А я забрел на птицеферму, что была невдалеке, и спросил, где может быть Курт-Хасан, «мой дальний родственник»? Мне ответили, что он не работает в ауле, а вон за той скалистой горой укрепляет железные опоры и тянет провода для высоковольтной линии.
Нелегко старику тащиться в такую даль, но я не мог успокоиться: то ли инстинкт самозащиты, то ли слепой страх гнал меня, невзирая на усталость. Я должен был взглянуть в глаза опасности!
Еще не сгустились сумерки в ущелье, когда перевалил ту скалистую гору и, будто случайный путник, прошел мимо, делая вид, что не замечаю и не интересуюсь им. Да, это был он. Со своим напарником в таких же ремнях с цепями, как у всех верхолазов, он укреплял на железных опорах какие-то фарфоровые чашечки. Его напарник, белобрысый русский парень, крикнул сверху:
– Эй, прохожий! Счастливого тебе пути! А нам, будь добр, оставь пару сигарет: положи, пожалуйста, вон на тот камень…

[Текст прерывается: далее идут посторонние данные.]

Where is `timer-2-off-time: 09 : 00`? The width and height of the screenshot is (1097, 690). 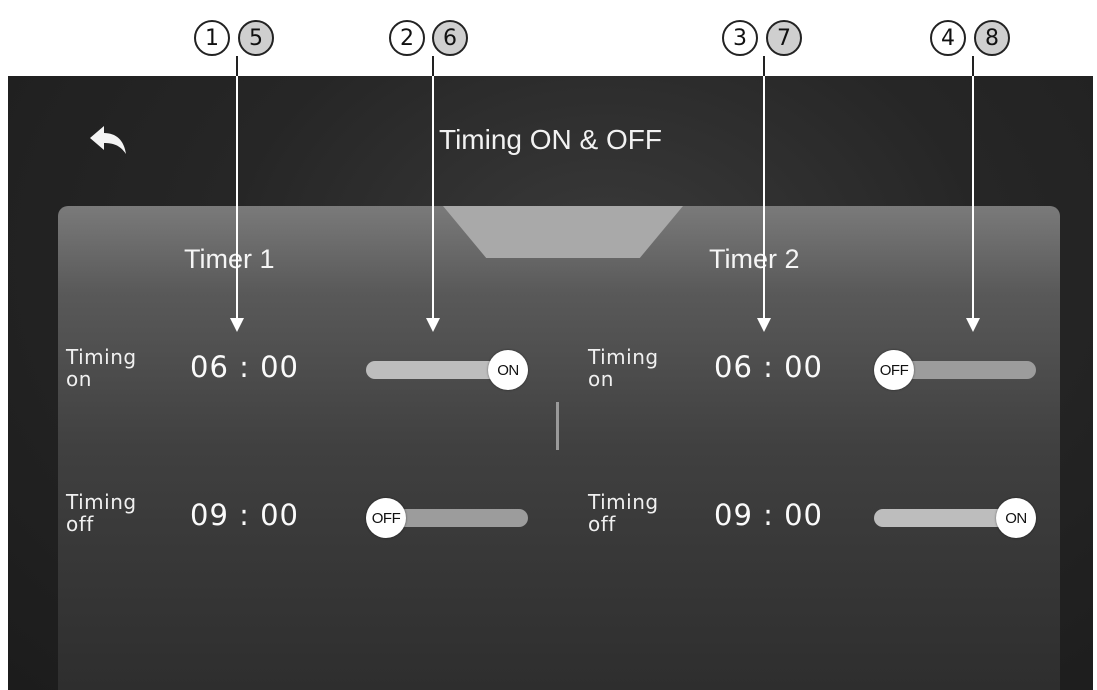 timer-2-off-time: 09 : 00 is located at coordinates (768, 515).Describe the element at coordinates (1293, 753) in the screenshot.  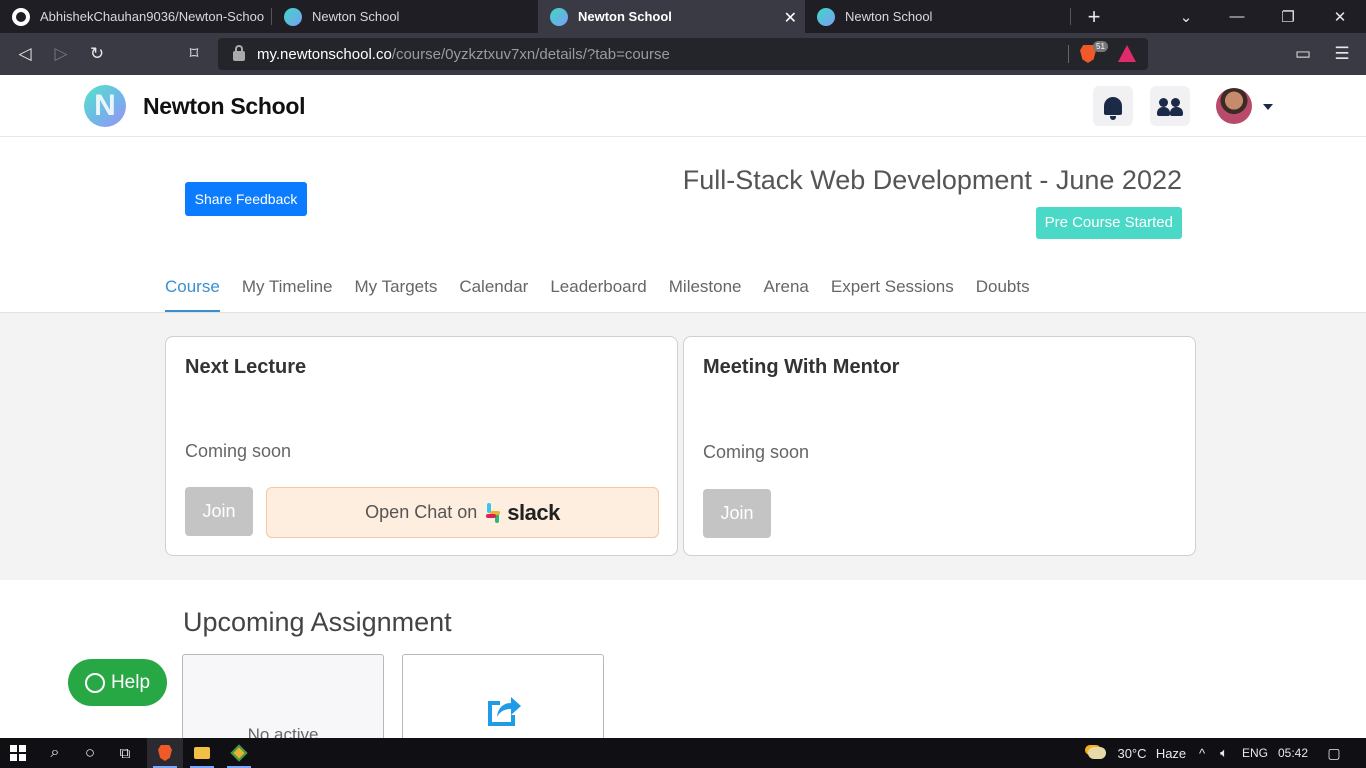
I see `clock: 05:42` at that location.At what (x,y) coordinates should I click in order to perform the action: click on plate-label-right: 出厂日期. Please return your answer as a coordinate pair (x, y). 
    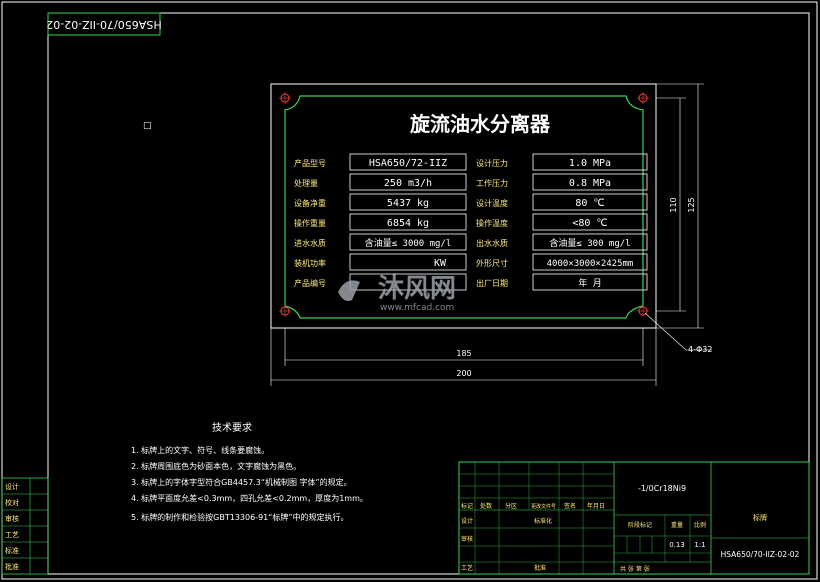
    Looking at the image, I should click on (492, 283).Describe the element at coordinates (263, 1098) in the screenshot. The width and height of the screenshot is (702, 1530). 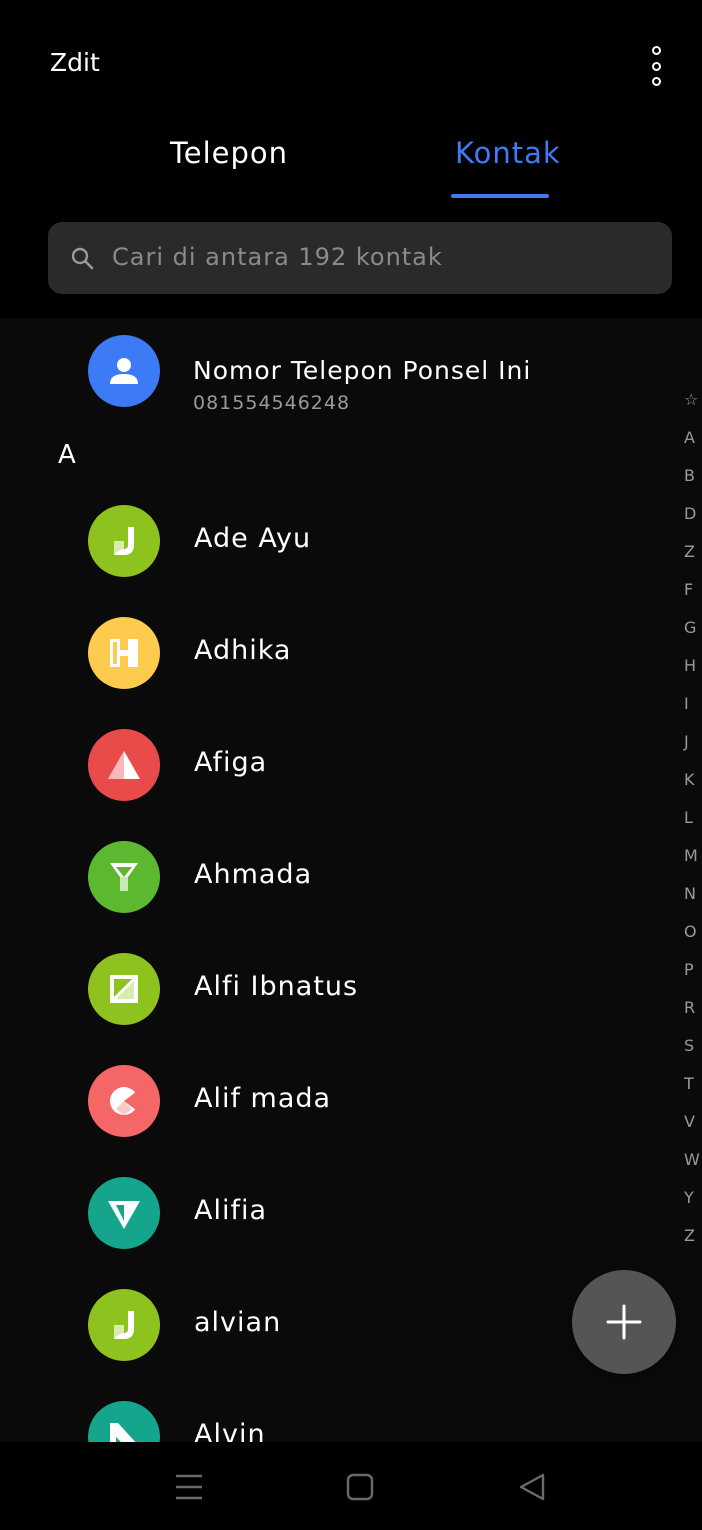
I see `contact-name: Alif mada` at that location.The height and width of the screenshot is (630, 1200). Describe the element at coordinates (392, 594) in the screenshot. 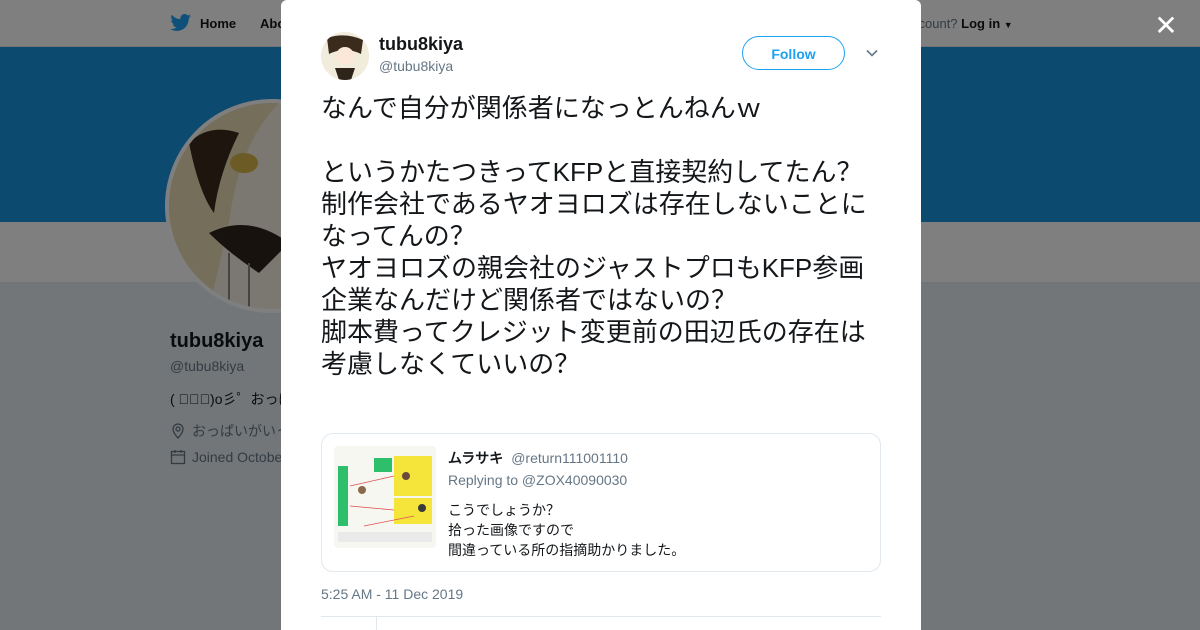

I see `tweet-timestamp: 5:25 AM - 11 Dec 2019` at that location.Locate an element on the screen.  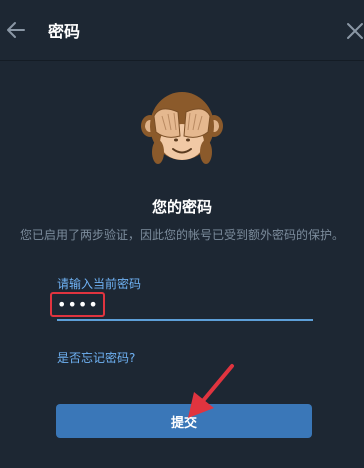
forgot-password-link: 是否忘记密码? is located at coordinates (96, 358).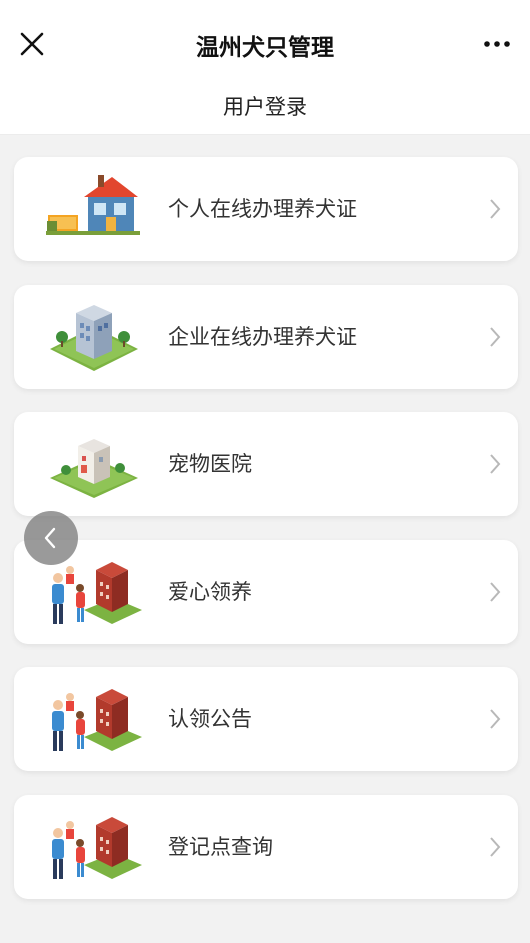  I want to click on menu-item-adoption: 爱心领养, so click(266, 592). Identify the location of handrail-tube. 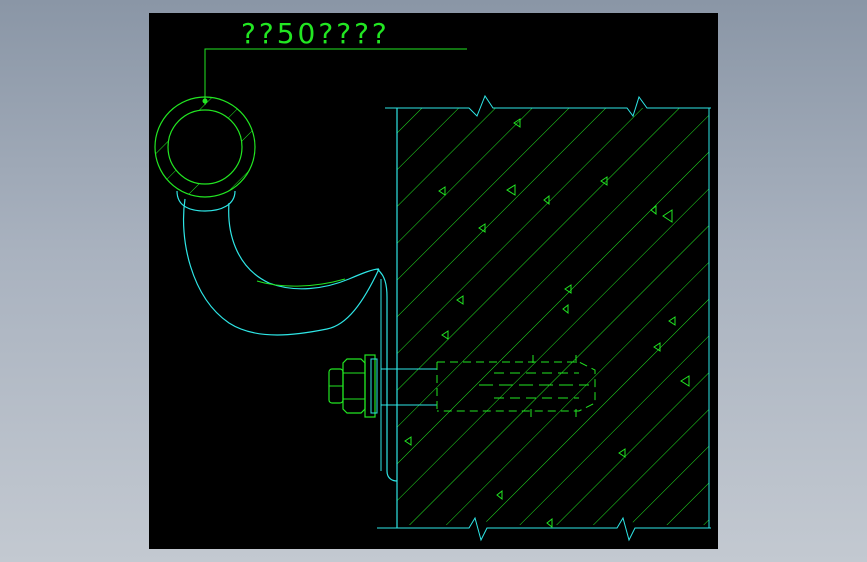
(205, 147).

– Очень жалею, добрый человек: нету у меня сигарет. Не курю. Простите!
А сам подумал: но почему же я не курю?!
– Курящему от некурящего столько ж пользы, сколько шерсти на курином яйце! – проворчал Курт-Хасан.
И я ушел обратно в аул Мугри. А по дороге, в темноте, сорвался с узкой тропинки и упал, разбился! Меня нашли добрые люди, вызвали «скорую помощь», и врач Сурхай оперировал меня прямо на перевале Хабкай при свете фар больничной машины. До той поры я не верил ни лекарствам, ни хирургическому ножу, а врачей, выражаясь по-дореволюционному, считал «поставщиками кладбища ее величества смерти»… После случая на перевале Хабкай пролежал дома недели три и все время, признаться, ожидал, что вот-вот откроется дверь, войдут некие люди и скажут: «Эльдар сын князя Уцуми, именем закона…»
К моему удивлению, не вошел никто, кроме тебя, дорогой Сурхай.
«Неужели он еще не сообщил?! – думал я в удивлении. – Может, был занят срочной работой? Впрочем, зачем спешить, если жертва в твоих когтях и не может ни взлететь в небо, ни зарыться в землю… Отчего не позабавиться, как с пойманной мышью!»